- _Instructions to follow_
Can you reproduce the material from the line with "Open the Positioning" up to and including the line with "click(x=87, y=703)", requests and all, adding 71 to every coordinate in the answers?

══ Given records ══

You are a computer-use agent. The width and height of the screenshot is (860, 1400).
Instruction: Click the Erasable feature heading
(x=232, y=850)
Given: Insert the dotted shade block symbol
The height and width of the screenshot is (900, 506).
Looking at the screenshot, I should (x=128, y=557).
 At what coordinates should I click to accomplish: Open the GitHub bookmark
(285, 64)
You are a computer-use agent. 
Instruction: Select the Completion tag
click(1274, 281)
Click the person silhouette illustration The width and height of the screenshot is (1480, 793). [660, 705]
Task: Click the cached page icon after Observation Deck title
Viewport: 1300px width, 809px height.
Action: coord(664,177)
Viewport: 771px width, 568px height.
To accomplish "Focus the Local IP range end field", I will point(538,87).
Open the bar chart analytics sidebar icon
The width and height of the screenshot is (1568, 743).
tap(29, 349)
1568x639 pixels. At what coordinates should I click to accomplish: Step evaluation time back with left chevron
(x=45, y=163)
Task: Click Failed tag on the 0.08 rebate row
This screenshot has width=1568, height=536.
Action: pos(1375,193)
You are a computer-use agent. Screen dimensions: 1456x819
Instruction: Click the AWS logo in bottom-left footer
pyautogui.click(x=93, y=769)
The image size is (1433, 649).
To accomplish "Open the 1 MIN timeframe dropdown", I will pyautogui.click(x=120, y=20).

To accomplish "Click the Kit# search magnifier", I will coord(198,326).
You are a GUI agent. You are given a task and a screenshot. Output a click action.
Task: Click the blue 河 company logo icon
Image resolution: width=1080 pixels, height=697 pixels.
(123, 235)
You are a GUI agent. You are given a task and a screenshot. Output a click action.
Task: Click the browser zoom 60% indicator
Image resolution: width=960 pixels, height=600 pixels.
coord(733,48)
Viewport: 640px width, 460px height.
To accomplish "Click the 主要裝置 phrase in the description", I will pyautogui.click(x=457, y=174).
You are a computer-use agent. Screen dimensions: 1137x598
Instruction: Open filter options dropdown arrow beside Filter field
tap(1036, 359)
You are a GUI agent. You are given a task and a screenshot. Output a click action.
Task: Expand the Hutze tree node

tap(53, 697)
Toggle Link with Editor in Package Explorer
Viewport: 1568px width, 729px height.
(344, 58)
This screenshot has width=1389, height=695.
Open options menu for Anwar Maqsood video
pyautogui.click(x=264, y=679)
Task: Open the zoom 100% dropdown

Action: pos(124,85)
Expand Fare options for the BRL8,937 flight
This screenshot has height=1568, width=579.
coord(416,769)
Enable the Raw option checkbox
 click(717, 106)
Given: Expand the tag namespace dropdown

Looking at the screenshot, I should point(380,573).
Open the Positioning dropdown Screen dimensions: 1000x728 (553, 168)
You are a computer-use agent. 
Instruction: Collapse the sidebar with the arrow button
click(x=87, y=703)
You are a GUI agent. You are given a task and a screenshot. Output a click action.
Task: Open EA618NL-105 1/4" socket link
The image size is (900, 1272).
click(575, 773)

═══

- _Expected answer_
Open the Positioning dropdown Screen dimensions: 1000x728 (624, 239)
You are a computer-use agent. 
Instruction: Collapse the sidebar with the arrow button
click(x=158, y=774)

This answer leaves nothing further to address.